[start]

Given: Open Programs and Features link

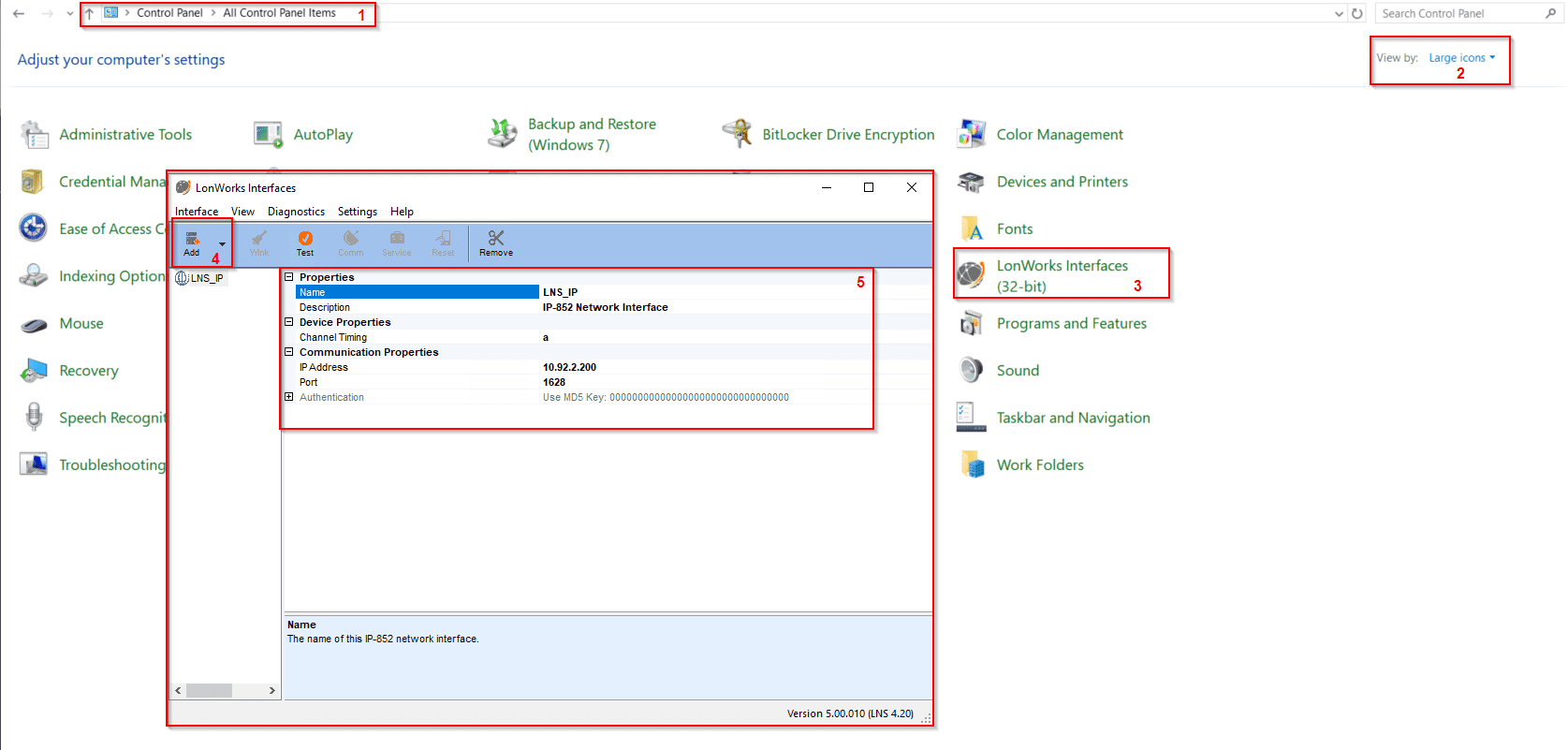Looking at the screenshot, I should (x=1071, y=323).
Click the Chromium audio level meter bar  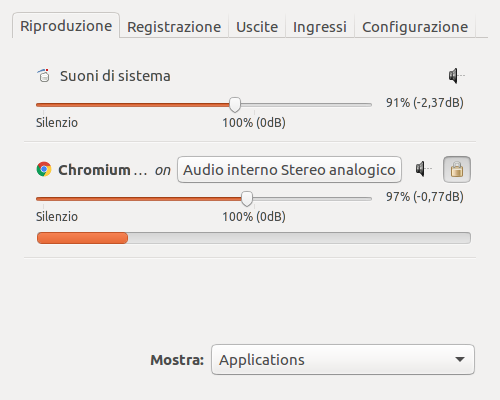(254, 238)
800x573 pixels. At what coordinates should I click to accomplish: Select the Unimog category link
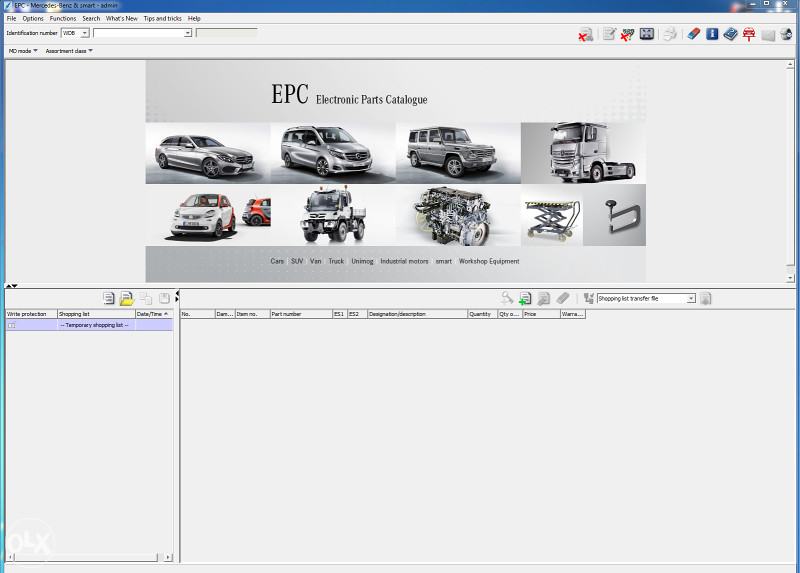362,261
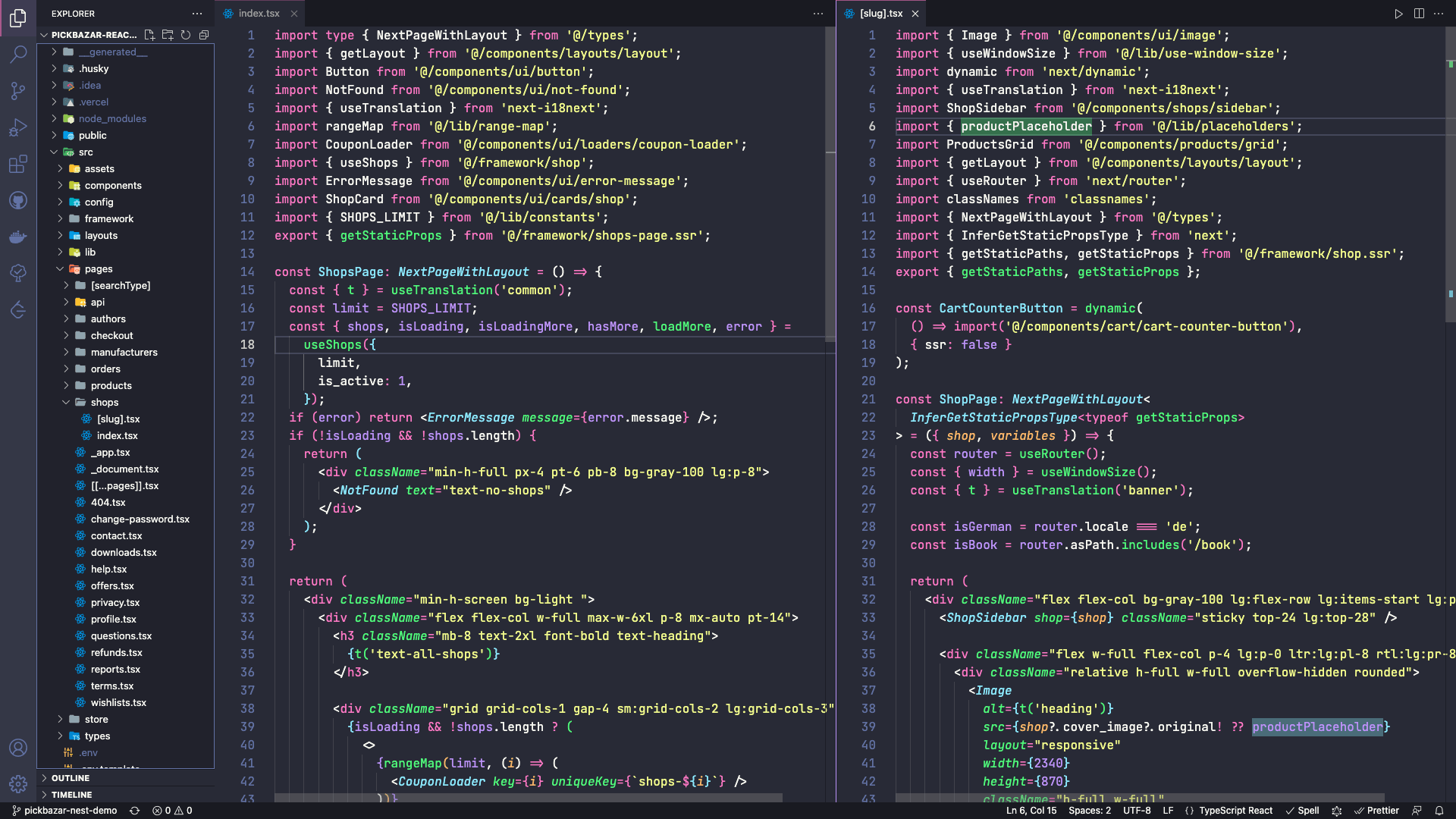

[end]

** EXERCISE **
Pull out every line above that contains the word "link".

** ANSWER FOR THIS EXERCISE **
Given: Open Programs and Features link
800x573 pixels. At what coordinates should I click to accomplish: Select the Unimog category link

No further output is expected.